Hyperbolic Conservation Laws in Continuum Physics

连续物理中的双曲守恒定律

• 批准号: 0202888
• 负责人: Constantine Dafermos
• 金额: $ 17.57万
• 依托单位: Brown University
• 依托单位国家: 美国
• 项目类别: Continuing Grant
• 财政年份: 2002
• 资助国家: 美国
• 起止时间: 2002-09-01 至 2006-08-31
• 项目状态: 已结题
• 来源: https://www.nsf.gov/awardsearch/showAward?AWD_ID=0202888&HistoricalAwards=false
• 关键词: Hyperbolic; Conservation; Laws; Continuum; Physics

Proposal #0202888PI: Constantine M. DafermosInstitution: Brown UniversityTitle: Hyperbolic Conservation Laws in Continuum PhysicsABSTRACTThe proposed research program lies on the interface between continuum physics and the theory of hyperbolic systems of conservation laws. It involves the following projects, which are motivated by the recent breakthrough of Bianchini and Bressan on the vanishing-viscosity method: (a) The study of balance laws with dissipative source terms through the vanishing-viscosity method; (b) An attempt to extend the layering method from scalar conservation laws to systems thereof; and (c) The study of the classical Riemann problem with the help of the new estimates of Bianchini and Bressan.Hyperbolic conservation laws belong to a class of nonlinear partial differential equations that govern the dynamics of materials with nonlinear elastic response, including solids like rubber and gases like air. The special feature of these equations is that the nonlinearity induces the development of discontinuities, akin to the familiar phenomenon of the breaking of waves on the beach. The discontinuities then propagate as shock waves. The proposed research program is to investigate a number of methods for constructing solutions with shocks. The objective is to settle questions of a theoretical nature, such as the issue of existence of solutions, by an approach that brings out the intimate connection between mathematics and physics, while suggesting, at the same time, algorithms for the actual computation of such solutions.

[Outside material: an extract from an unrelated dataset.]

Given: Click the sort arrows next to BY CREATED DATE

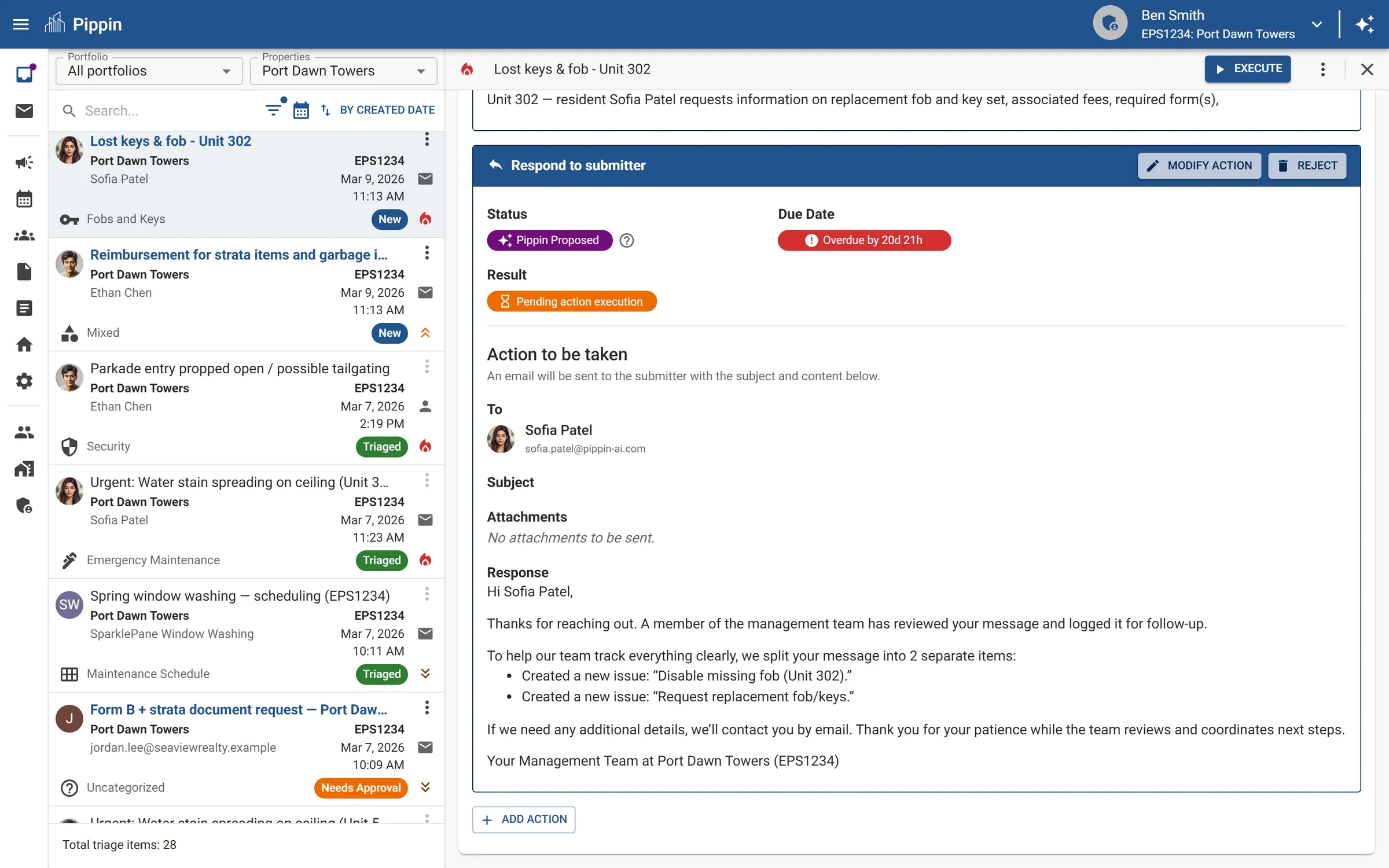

提案#0202888PI：Constantine M. Dafermos机构：布朗大学名称：连续介质物理中的双曲守恒律摘要本研究计划是在连续介质物理和双曲守恒律系统理论之间的接口上进行的。 由于Bianchini和Bressan最近在消失粘性方法上的突破，它包括以下几个项目：（a）用消失粘性方法研究含耗散源项的平衡律：（B）尝试将分层方法从标量守恒律推广到标量守恒律系统;（c）借助Bianchini和Bressan的新估计研究经典Riemann问题。双曲守恒律属于一类非线性偏微分方程，它支配具有非线性弹性响应的材料的动力学，包括橡胶等固体和空气等气体。 这些方程的特点是非线性引起了不连续性的发展，类似于人们熟悉的海滩上波浪破碎的现象。 然后，不连续性作为冲击波传播。 建议的研究计划是调查一些方法来构造的冲击的解决方案。 其目的是解决理论性质的问题，例如解的存在性问题，通过一种方法，揭示数学和物理之间的密切联系，同时提出实际计算这些解的算法。